Joe Solmonese, president of the Human Rights Campaign (HRC), suggested last week that the federal government treats pets better than gay spouses.

In a statement released on the group's blog, Solmonese said: “Current law puts federal workers' parrots ahead of their partners. It is time for Congress to act to put people first and extend health care benefits equally to all of their employees.”

The president of the nation's largest gay rights group was referring to the fact that federal workers can buy into insurance policies for their pets, but not a gay or lesbian partner.

Legislation sponsored by Connecticut Senator Joseph Lieberman in the Senate and Wisconsin Representative Tammy Baldwin in the House that would end the inequality has cleared committees in both chambers but awaits floor action.

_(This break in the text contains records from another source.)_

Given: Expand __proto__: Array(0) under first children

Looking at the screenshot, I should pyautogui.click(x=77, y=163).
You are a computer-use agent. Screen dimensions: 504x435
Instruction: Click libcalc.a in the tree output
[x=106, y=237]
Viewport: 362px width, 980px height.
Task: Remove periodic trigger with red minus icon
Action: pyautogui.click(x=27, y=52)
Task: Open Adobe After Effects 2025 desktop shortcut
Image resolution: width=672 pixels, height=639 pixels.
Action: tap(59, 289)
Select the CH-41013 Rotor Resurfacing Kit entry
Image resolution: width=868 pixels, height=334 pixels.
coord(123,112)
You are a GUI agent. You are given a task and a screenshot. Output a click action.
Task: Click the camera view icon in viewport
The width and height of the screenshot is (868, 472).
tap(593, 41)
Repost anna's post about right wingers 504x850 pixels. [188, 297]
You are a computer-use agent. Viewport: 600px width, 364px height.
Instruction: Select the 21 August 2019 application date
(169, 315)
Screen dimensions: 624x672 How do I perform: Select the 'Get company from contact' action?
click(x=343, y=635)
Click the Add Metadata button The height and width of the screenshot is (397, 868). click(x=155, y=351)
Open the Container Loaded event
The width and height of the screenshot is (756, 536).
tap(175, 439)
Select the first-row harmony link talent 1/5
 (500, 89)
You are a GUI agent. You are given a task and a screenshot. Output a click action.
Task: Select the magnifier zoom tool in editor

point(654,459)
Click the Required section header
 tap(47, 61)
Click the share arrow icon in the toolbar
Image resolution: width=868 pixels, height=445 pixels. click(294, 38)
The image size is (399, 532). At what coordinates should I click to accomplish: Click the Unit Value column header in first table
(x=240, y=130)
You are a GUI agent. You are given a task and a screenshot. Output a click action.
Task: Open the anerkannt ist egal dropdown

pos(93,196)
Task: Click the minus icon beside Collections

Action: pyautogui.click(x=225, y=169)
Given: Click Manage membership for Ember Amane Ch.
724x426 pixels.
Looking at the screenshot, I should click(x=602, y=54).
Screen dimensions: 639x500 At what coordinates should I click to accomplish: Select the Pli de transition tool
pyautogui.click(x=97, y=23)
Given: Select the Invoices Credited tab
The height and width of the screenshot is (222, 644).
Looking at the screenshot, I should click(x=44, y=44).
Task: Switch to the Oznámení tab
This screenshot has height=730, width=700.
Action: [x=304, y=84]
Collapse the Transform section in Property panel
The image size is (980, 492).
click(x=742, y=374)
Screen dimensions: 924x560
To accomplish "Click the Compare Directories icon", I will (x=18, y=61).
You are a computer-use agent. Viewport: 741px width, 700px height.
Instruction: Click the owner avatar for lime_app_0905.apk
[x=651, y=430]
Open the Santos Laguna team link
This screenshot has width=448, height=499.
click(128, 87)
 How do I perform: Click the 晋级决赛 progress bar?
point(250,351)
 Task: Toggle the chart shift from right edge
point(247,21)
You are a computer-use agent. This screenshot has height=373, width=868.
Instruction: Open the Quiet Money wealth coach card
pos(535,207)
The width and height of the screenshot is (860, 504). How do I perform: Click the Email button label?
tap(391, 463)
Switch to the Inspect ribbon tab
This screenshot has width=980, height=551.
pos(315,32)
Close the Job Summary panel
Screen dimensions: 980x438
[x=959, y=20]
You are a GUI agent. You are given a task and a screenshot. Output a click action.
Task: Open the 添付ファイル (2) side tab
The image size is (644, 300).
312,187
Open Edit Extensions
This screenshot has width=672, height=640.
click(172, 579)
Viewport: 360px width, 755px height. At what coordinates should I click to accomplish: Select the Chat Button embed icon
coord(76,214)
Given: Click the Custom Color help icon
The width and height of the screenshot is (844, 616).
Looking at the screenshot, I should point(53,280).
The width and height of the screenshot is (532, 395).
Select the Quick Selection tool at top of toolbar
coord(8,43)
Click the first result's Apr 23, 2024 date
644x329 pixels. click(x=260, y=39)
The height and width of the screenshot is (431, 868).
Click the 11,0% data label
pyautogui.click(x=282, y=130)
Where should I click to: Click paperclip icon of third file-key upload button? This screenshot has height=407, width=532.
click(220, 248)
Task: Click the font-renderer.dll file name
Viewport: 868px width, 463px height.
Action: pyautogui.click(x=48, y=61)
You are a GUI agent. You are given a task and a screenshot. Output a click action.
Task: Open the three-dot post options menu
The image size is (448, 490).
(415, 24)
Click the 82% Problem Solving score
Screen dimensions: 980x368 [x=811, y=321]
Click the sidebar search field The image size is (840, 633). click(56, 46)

Under the Domestic Partnership Benefits and Obligations Act of 2009 (DPBO), the spouses of gay and lesbian federal employees would be eligible for certain benefits, including health benefits, currently barred by the Defense of Marriage Act (DOMA), the 1996 law that prohibits federal agencies from recognizing gay unions.

A Congressional Budget Office (CBO) survey estimates that .33 percent of federal employees would choose to register a gay partner.

President Barrack Obama has stated his support for the bill. But neither Senate Leader Harry Reid or House Speaker Nancy Pelosi have signaled interest in tackling the measure before the November midterm elections.